I suspect that Nvidia will respond with its own specialized machine learning and inference chips to match the cost/performance ratio. As long as Nvidia can maintain high manufacturing volumes and small performance edge, they can still make good profits.
But the TPUs are half the cost per this article?
Plus Google does the entire stack and can better optimize the hardware versus Nvidia. So it seem Google can improve faster I would think.
If there ever was a huge advantage doing the entire stack it is with neural networks.
A perfect example is Google new speech doing 16k samples a second with a NN.
https://cloudplatform.googleblog.com/2018/03/introducing-Clo...
Do not think Google could offer this service as a competitive cost without the TPUs.
This new method is replacing the method that was far less compute intensive so to offer at a competitive price requires lowering compute cost which suspect is only possible with the TPUs.
Exactly. Nvidia can match the performance already without 100% specialized processor. It's the just the price they need to cut by optimizing their architecture for tensor processing and reducing their profits when competition emerges.
Google is not in the business of becoming a major chip maker or competing with Nvidia head on. Putting hundreds of millions into new microarchitecture every second year eats lots of resources. They just want competitive market and the prices to go down.
Can't you just buy some 1080s for cheaper than this. I understand there is electricity and hosting costs, but cloud computing seems expensive compared to buying equipment.
So the restriction applies to the 1080ti but _not_ the titan V. I completely agree the restriction is total bullshit but it's important to get the facts straight.
Sidenote: Love the illustrations that accompany most of your blog posts, are they drawn by an in-house artist/designer?
The illustrations are from an artist/designer we contract from time to time. I agree, his work is awesome!
Kudos to them; they are awesome!
That said, they fixed this on NVSwitch so it's just another HW hiccup like int8 was on Pascal.

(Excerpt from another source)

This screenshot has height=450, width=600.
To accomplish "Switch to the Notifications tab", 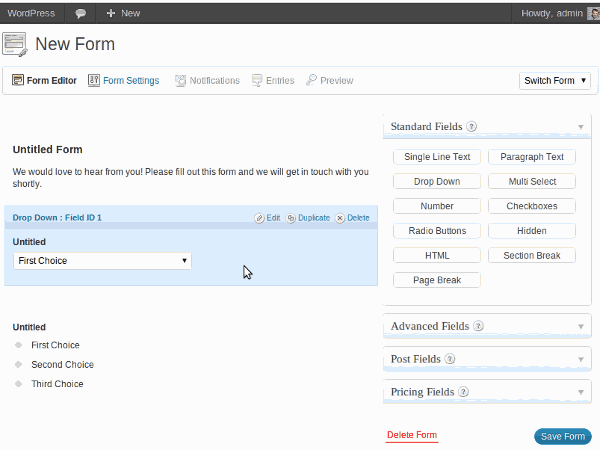I will click(207, 81).
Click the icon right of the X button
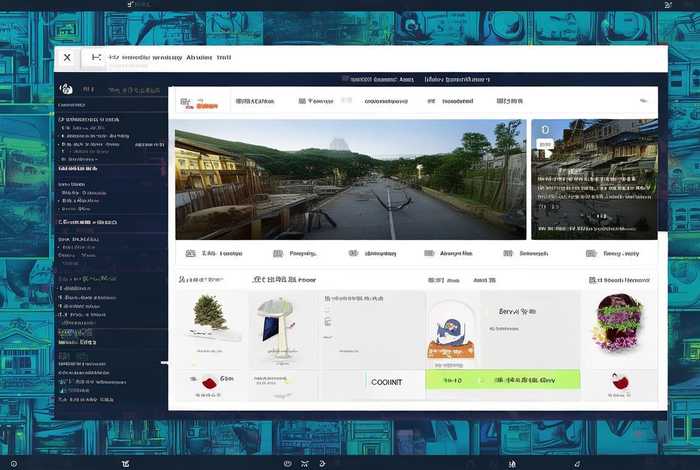The width and height of the screenshot is (700, 470). tap(96, 58)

You have price per hour and performance per second. Thus that ratio is not performance per image per $, you need to scale that. Also, the metric is not "images per second per $", but just "images per $".
EDIT: I found [1] which describes "tensor cores", "vector/matrix units" and HBM interfaces. The design sounds similar in concept to GPUs. Maybe they don't have or need interpolation hw or other GPU features?
Suspect we will need a gen 3 to get a paper on the gen 2.
Here is the gen 1 paper and highly recommend. Pretty interesting using 65536 very simple cores.
https://supercomputersfordl2017.github.io/Presentations/Imag... http://learningsys.org/nips17/assets/slides/dean-nips17.pdf
For the last version of the TPU, Google provided more detail, e.g., in this paper:
https://arxiv.org/pdf/1704.04760.pdf
Hopefully, Google will publish something similar for TPUv2, but I have no knowledge whether or when that might happen.
Definitely, no need to do any kind of rasterization here.
I wonder whether NVLink would make any difference for Resnet-50. Does anyone know whether these implementations require any inter-GPU communication?
Because Intel was involved in its development and made a number of tweaks to improve performance.
Be curious if it actually was significant or not.
A bit odd that the TPUs are provisioned on such a weaker machine compared to the V100s, especially when there were comparisons which included augmentation and other processing outside of the TPU.